Coexistence of Domains with Distinct Order and Polarity in Fluid Bacterial Membranes ¶

In this study we sought the detection and characterization of bacterial membrane domains. Fluorescence generalized polarization (GP) spectra of laurdan‐labeled Escherichia coli and temperature dependencies of both laurdan's GP and fluorescence anisotropy of 1,3‐diphenyl‐1,3,5‐hexatriene (DPH) (r DPH ) affirmed that at physiological temperatures, the E. coli membrane is in a liquid‐crystalline phase. However, the strong excitation wavelength dependence of r laurdan at 37°C reflects membrane heterogeneity. Time‐resolved fluorescence emission spectra, which display distinct biphasic redshift kinetics, verified the coexistence of two subpopulations of laurdan.

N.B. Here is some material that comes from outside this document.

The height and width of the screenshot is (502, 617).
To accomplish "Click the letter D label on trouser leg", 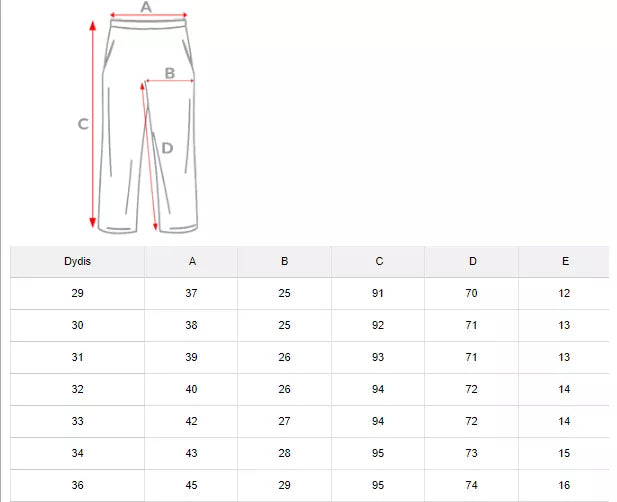I will [167, 148].
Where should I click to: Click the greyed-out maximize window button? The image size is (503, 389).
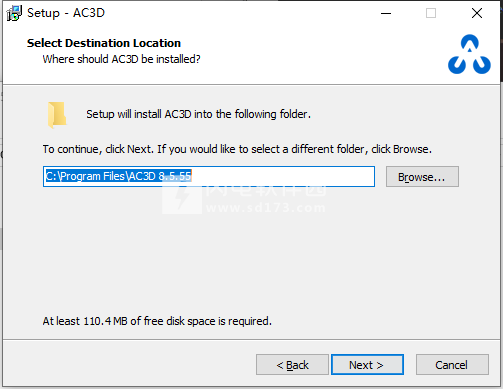431,13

In the initial phase, <50 ps, the redshift in the spectral mass center is much faster for laurdan excited at the blue edge (350 nm), whereas at longer time intervals, similar kinetics is observed upon excitation at either blue or red edge (400 nm). Excitation in the blue region selects laurdan molecules presumably located in a lipid domain in which fast intramolecular relaxation and low anisotropy characterize laurdan's emission. In the proteo‐lipid domain, laurdan motion and conformation are restricted as exhibited by a slower relaxation rate, higher anisotropy and a lower GP value. Triple‐Gaussian decomposition of laurdan emission spectra showed a sharp phase transition in the temperature dependence of individual components when excited in the blue but not in the red region. At least two kinds of domains of distinct polarity and order are suggested to coexist in the liquid‐crystalline bacterial membrane: a lipid‐enriched and a proteo‐lipid domain. In bacteria with chloramphenicol (Cam)–inhibited protein synthesis, laurdan showed reduced polarity and restoration of an isoemissive point in the temperature‐dependent spectra. These results suggest a decrease in membrane heterogeneity caused by Cam‐induced domain dissipation.